Yelkenli çağı Mısırlıların Akdeniz'de ticaret yapmak amacıyla kullandıkları kürekle yönlendirilen yelkenli gemi
İlk
yelkenliler, birçok kalın kirişin yanyana bağlanmasıyla yapılıp, ortasına tek bir dört köşe seren yelkenin basıldığı kısa bir direk yerleştirilmiş teknelerdi.
1947'de
Norveç'li gezgin
Thor Heyerdahl ve arkadaşlarının
Büyük Okyanusu aştıkları
Kon-Tiki, bu tür ilkel bir teknenin balsa tahtasından yapılmış bir benzeriydi (günümüzde
Oslo'daki Kon-Tiki müzesindedir).
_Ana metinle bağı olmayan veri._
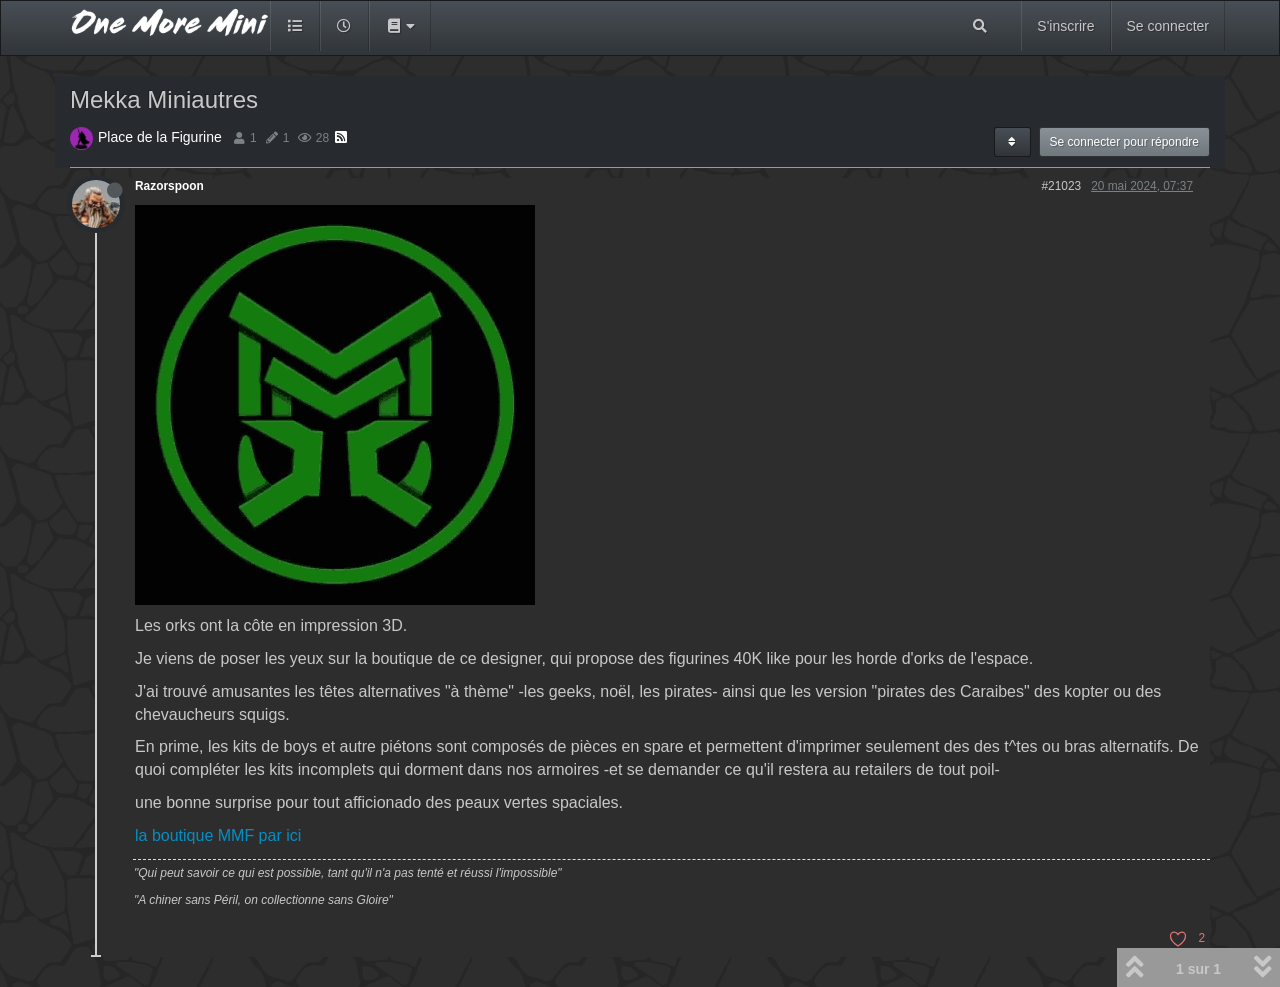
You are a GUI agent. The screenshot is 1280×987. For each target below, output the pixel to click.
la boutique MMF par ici (218, 835)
Kesin olarak bilinen en eski gemi, firavun
Keops'un (M.Ö. 1960-3908) cenaze töreni için yapılmış, mezarının yanındaki bir hendekte kumla kaplanmış olarak bulunan, güvertesiz teknedir. 40 m uzunluğundaki, en büyüğü 23 m uzunluğunda 600 ayrı kereste parçasından yapılmış bu teknenin, yalnızca Keops'un cenaze töreni için kullanıldığı, ne denize açıldığı ne de
Nil'nde yüzdürüldüğü düşünülmektedir. Ancak,
Mısırlıların Akdeniz'de ticaret amacıyla buna benzer gemiler kullandıklarını gösteren pek çok kanıt vardır.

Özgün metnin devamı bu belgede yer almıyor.